先生。私はどんなに戦争のお金を出したいと思ってるか分りません。しかし、私のうちにはお金は一銭も無いんです。お父さんはモウ六ヵ月も仕事がなくて、
姉も妹もロクロクごはんがたべられなくて、だんだん首がほそくなって、泣いてばかりいます。私が学校から帰えって行くたびに、うちの中がガランガランとか
わってゆくのです。それだのに、お父さんにお金のことなんか云えますか。でも、みんなが、み国のためだというのでこの前、ほんとうに思い切って、お父さん
に話してみました。そしたら、お父さんはしばらく考えていましたが、とッてもこわい顔をして、み国のためッてどういう事だか、先生にきいてこいと云うんで
す。後で、男のお父さんが涙をポロポロこぼして、あしたからコジキをしなければ、モウ食って行けなくなった、それに私もつれて行くッて云うんです。
先生。
お父さんはねるときに、今戦争に使ってるだけのお金があれば、日本中のお父さんみたいな人たちをゆっくりたべさせることが出来るんだと云いました。––
先生はふだんから、貧乏な可哀相な人は助けてやらなければならないし、人とけんかしてはいけないと云っていましたね。それだのに、どうして戦争はしても
いゝんですか。
先生、お父さんが可哀そうですから、どうか一日も早く戦争なんかやめるようにして下さい。そしたら、お父さんやみんながらくになります。戦争が長くなれ
ばなるほどかゝりも多くなるし、みんながモットモットたべられなくなって、日本もきっとロシヤみたいになる、とお父さんが云っています。

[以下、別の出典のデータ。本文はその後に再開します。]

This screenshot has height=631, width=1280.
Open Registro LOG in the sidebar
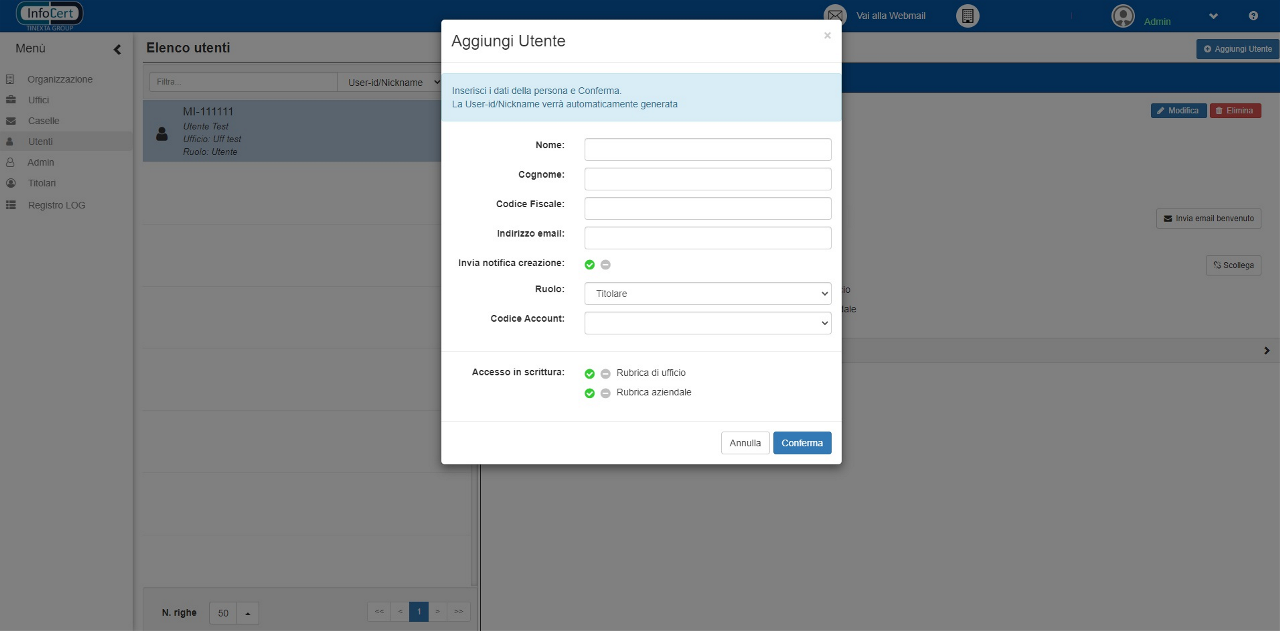[56, 205]
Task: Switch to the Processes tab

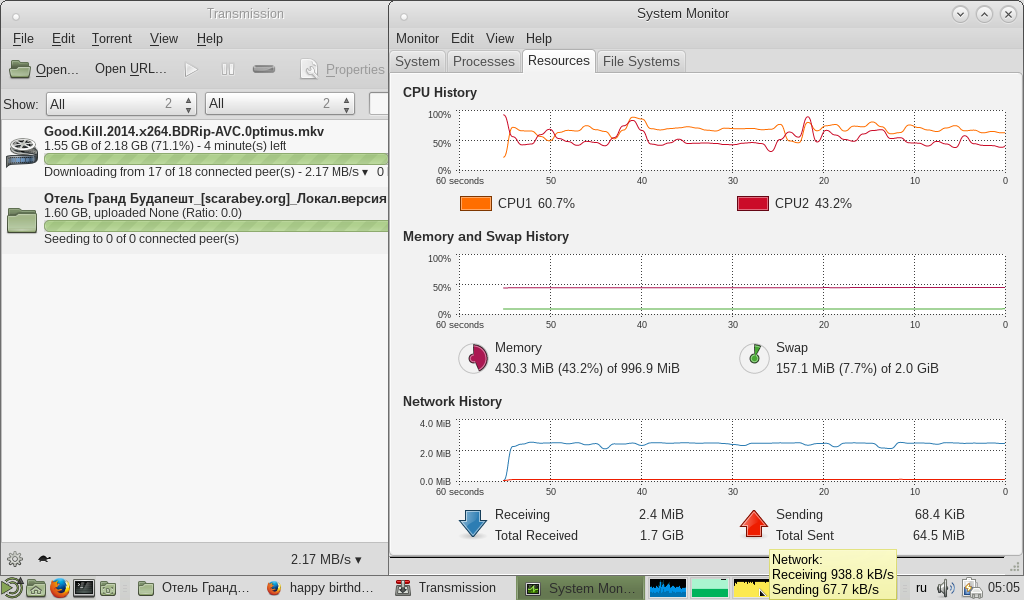Action: (483, 61)
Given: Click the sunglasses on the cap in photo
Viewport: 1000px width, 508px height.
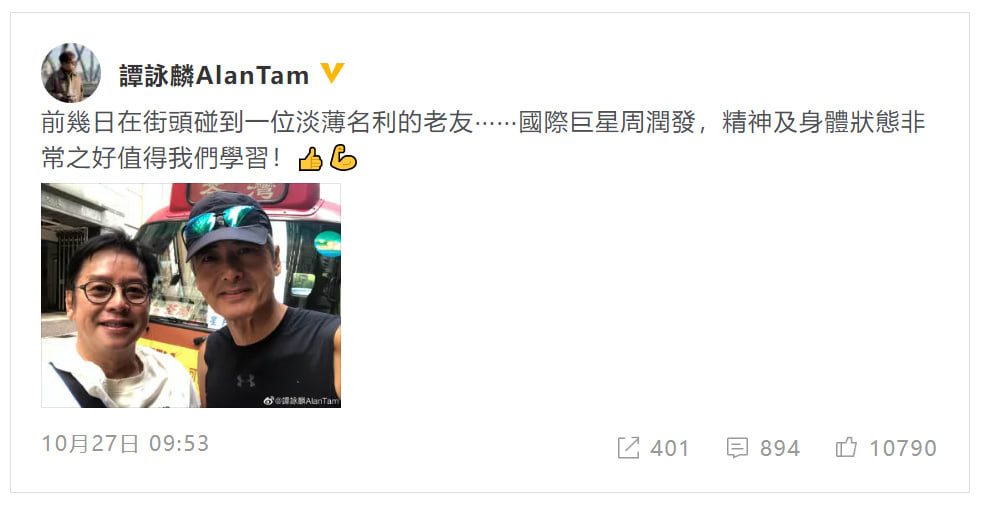Looking at the screenshot, I should (x=224, y=219).
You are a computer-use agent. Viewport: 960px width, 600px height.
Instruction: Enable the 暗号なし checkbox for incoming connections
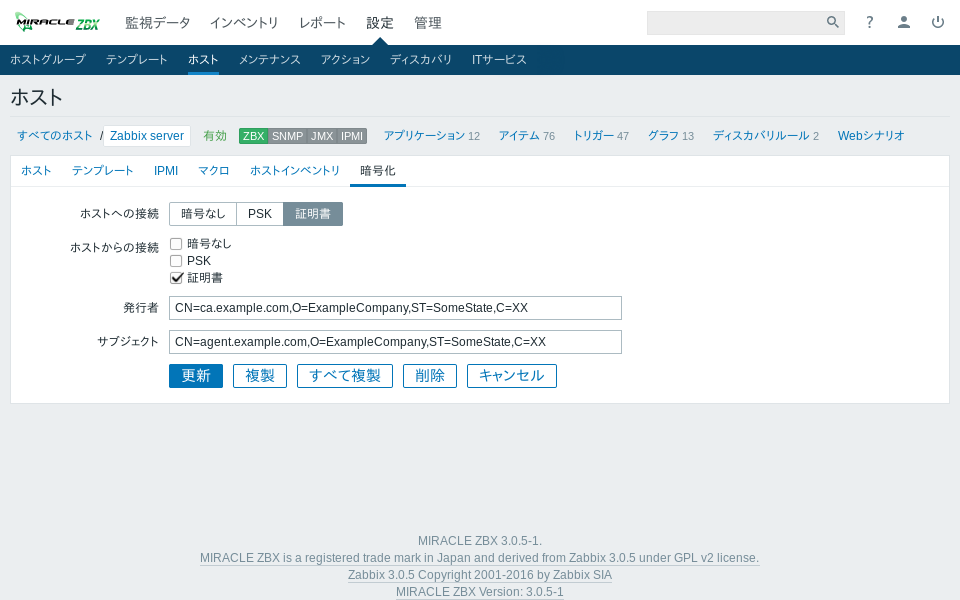pos(176,244)
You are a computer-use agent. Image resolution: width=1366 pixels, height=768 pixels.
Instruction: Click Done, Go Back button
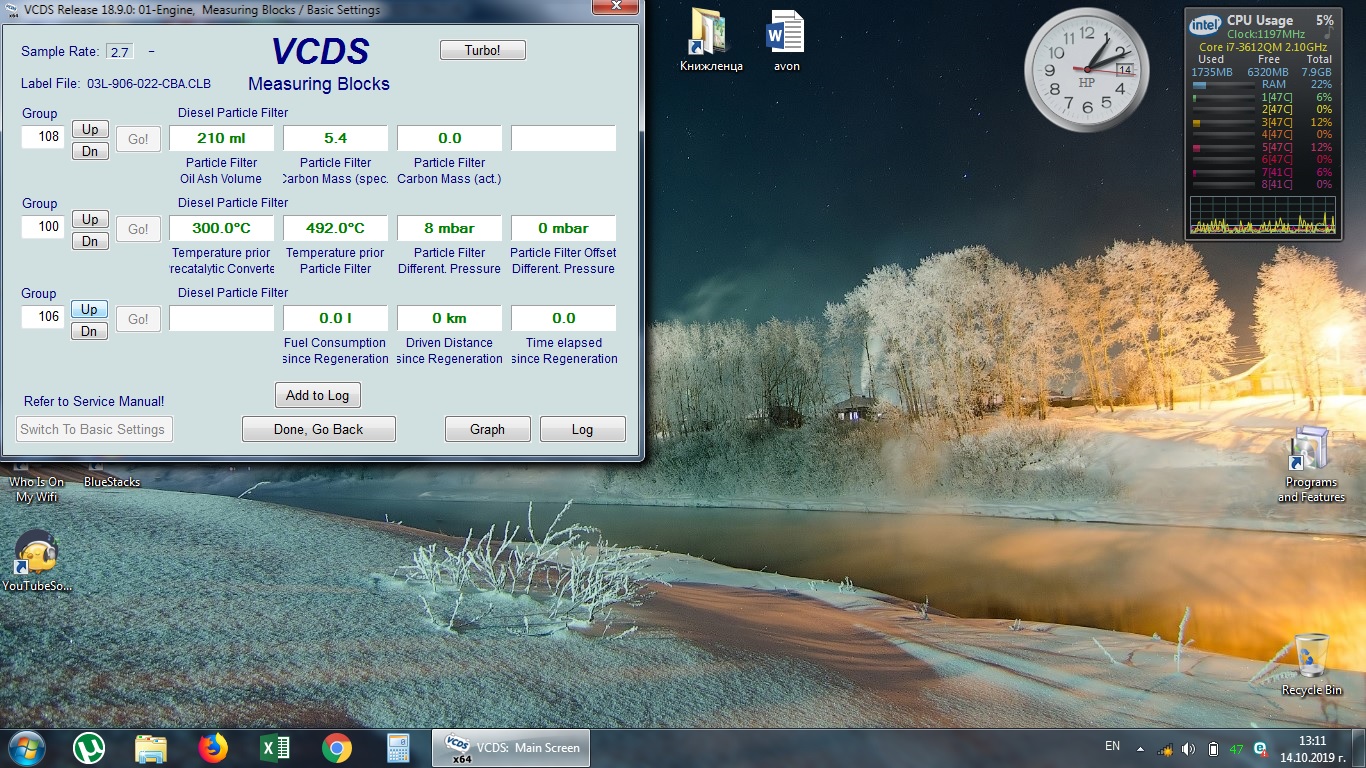(318, 429)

先生。私は戦争のお金を出さなくてもいゝようにならなければ、みんなにいじめられますから、どうしても学校には行けません。お願いします。一日も早く戦
争をやめさせて下さい。こゝの長屋ではモウ一月も仕事がなければ、みんなで役場へ出かけて行くと云っています。そうすれば、きっと日本もロシアみたいにな
ります。
どうぞ、お願いします。
この手紙を、私のところへよく話しにくる或る小学教師が持って来た。高等科一年の級長の書いたものだそうである。原文のまゝである。––私はこれを読ん
で、もう一息だと思った。然しこの級長はこれから打ち当って行く生活からその本当のことを知るだろうと考えた。